Rethinking Saffir-Simpson
J. Marshall Shepherd, director of the University of Georgia’s Atmospheric Sciences Program and an expert on the Brown Ocean Effect, said Florence and other Brown Ocean-influenced hurricanes reveal the flaws of relying too much on the Saffir-Simpson Scale. Ranging from Category 1 to Category 5, the scale is the most common measurement forecasters use to convey hurricane risk.
“The Saffir-Simpson scale is a wind scale,” Shepherd said. “It was always designed to talk about the wind hazard of a hurricane. But we know that the deadliest aspects of a hurricane are water, whether it’s storm surge or even freshwater flooding.”
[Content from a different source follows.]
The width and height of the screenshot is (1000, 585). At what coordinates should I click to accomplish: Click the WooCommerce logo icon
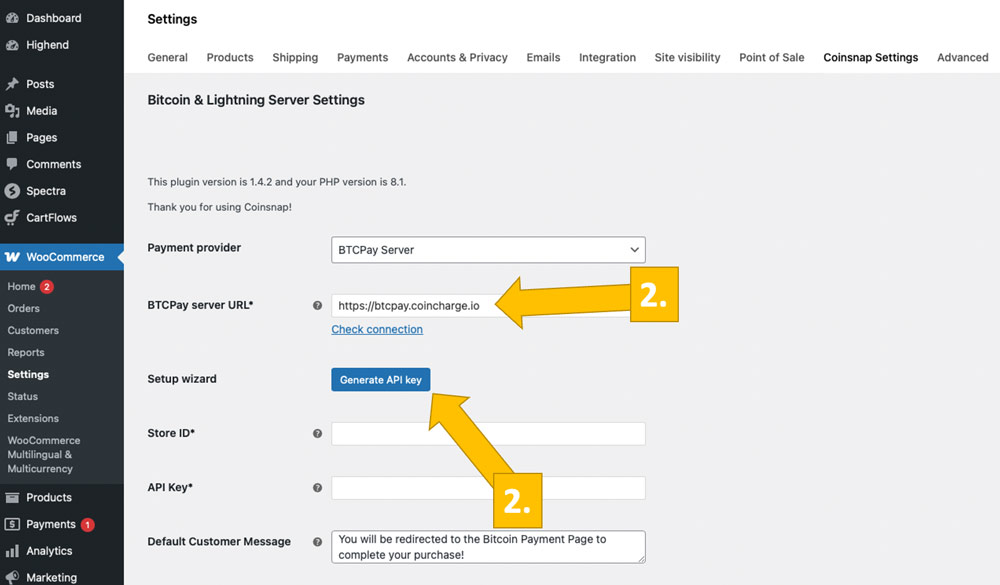(x=12, y=257)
Shepherd said that the National Hurricane Center, a sub-agency of the National Weather Service, has been experimenting with dynamic “impact-based” maps that more accurately convey the risk of a storm in recent years. But they’ve been slow to catch on with local weather forecasters and the broader public, he said.
“I increasingly preach the mantra that we need to focus more on the impacts with storms more so than their category,” he said. “Because you’ll often hear people say — you probably had some people say it with Florence — ‘Oh, it’s just a Category 1 or just a category this or that.’”
In an emailed statement NHC Director Michael Brennan largely concurred with Shepherd. Brennan wrote that the agency has tried to “steer the focus toward individual hazards” like storm surge and rainfall, instead of focusing too much on the category of a storm.
“Most deaths in tropical cyclones occur not from the wind but from water — storm surge, rainfall/inland flooding, and hazardous surf — causing about 90 percent of tropical cyclone deaths in the United States,” Brennan wrote. “So, we don’t want to overemphasize the wind hazard by placing too much emphasis on the category.”
South Carolina’s 2023 hurricane season was relatively quiet, largely due to the calming effect of El Niño — a cycle of warming in the Pacific that suppresses Atlantic hurricane activity.
But the Atlantic basin as a whole was extremely active, according to Shepherd and NOAA. There were 20 named storm events in the Atlantic basin in 2023, six more than the annual average.
Shepherd forecasts the 2024 hurricane season will be a rough one for the Southeast. NOAA predicted in December 2023 a 55-percent probability that El Niño will transition to La Niña this summer, which amplifies Atlantic hurricane activity.
“The water temperatures in the North Atlantic, even right now, are just off-the-charts hot,” he said. “I hope, I pray that this is a forecast that I’m wrong about. But I don’t think so.”
The Atlantic hurricane season begins June 1 and runs through Nov. 30.